Изменить стиль страницы

«Сэр Билл — голубой, гомосек, алабамский педик», — мысленно разъярялся я, взлетая по лестнице.

Я набрал номер телефона Лиды.

— Алло! Это ты, дорогая? Извини, что разбудил.

— Что, какая-нибудь неприятность?

— Знаешь, этот американский парень…

— А-а-а, ужасный сэр Билл?

— Да. Так вот: он — бесстыжая тетка!

— Чья тетка?

— Гомосексуалист на нашем жаргоне. Он написал мне любовное письмо под предлогом извинения за поведение в кафе. Да ты сама послушай!

Прослушав, она сказала:

— Твой лорд дико взревновал, а твоя привлекательность гаитянского махо беспредельна. Поздравляю!

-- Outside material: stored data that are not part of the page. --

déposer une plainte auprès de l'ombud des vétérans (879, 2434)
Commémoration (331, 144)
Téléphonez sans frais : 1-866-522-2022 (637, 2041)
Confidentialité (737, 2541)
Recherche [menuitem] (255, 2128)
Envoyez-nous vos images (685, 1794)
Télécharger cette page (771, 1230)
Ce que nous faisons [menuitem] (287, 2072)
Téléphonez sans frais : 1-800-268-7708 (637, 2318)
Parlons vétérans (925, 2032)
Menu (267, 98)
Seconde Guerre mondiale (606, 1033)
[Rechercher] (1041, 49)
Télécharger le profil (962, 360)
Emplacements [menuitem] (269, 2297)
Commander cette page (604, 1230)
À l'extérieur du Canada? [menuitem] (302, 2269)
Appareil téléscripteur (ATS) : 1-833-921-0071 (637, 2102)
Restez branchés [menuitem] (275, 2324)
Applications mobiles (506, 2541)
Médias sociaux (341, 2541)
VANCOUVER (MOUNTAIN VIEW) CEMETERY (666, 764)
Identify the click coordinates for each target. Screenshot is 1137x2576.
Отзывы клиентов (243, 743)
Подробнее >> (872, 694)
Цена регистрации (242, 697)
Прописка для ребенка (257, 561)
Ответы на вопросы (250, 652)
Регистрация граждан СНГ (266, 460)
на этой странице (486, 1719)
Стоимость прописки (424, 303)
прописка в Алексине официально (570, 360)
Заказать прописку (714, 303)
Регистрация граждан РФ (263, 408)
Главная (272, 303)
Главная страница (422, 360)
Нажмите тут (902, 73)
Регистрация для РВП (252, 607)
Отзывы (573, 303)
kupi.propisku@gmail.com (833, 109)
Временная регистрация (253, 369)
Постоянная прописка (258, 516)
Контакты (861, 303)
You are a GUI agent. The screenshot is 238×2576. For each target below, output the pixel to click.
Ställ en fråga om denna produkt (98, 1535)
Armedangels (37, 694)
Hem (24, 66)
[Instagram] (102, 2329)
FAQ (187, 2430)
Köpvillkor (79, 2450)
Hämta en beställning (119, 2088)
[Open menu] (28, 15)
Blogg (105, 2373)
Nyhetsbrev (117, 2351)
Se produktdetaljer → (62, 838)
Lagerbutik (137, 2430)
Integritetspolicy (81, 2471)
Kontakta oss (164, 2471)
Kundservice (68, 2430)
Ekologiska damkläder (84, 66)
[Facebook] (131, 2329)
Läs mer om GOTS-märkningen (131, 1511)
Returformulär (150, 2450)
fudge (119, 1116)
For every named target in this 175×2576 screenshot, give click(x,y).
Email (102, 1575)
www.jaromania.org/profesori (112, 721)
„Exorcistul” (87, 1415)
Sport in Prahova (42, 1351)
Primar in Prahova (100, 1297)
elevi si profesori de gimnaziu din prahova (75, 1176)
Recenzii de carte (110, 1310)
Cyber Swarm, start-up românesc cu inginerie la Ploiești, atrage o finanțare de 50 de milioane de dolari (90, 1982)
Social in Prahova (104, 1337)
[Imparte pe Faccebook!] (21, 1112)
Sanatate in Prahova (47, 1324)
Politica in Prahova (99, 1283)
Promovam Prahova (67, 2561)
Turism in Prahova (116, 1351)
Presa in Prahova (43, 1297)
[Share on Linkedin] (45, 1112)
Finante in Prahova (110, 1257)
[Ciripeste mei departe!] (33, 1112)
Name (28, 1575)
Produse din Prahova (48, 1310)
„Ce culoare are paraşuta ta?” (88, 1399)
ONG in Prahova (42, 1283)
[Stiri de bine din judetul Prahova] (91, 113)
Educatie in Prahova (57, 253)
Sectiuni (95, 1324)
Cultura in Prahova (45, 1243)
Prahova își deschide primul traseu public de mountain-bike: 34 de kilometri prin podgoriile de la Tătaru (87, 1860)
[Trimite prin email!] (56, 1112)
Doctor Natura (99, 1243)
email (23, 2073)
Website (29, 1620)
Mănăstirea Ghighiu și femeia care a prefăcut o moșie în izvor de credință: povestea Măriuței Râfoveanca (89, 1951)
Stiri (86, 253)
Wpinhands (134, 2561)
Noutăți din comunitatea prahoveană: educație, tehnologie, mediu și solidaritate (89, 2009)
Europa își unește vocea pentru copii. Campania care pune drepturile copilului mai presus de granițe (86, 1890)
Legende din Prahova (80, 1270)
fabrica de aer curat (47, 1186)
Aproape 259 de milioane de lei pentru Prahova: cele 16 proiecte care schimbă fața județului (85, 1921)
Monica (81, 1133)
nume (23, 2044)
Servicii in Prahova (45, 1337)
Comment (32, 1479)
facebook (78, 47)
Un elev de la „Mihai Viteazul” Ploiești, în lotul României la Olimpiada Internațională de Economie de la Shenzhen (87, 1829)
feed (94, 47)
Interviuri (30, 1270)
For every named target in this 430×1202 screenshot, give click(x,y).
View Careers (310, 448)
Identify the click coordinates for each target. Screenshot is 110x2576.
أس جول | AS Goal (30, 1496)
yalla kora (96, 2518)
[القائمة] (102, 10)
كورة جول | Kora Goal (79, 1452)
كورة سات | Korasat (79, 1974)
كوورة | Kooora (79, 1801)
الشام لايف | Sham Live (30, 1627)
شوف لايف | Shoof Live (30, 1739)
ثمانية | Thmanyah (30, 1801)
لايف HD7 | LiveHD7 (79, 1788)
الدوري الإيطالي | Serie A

— Не до шуток, Лида. Мы имеем дело с опасным денди.

— Это ясно. Он хочет с тобой порезвиться.

— Я ему покажу!

— Не показывай. А лучше скажи ему, когда придешь на свидание, то, что ты мне однажды рассказал: в день твоего рождения семнадцатилетняя богиня вуду откусила тебе яичко.

— Он способен повстречаться с тобой и жестоко отомстить, даже ударить!

— О-о-о, громы и молнии этого ревнивого Зевса меня не пугают. Дам отпор. Слушай, когда повидаешься с ним, приходи в Международный дом. Посидим, поедим.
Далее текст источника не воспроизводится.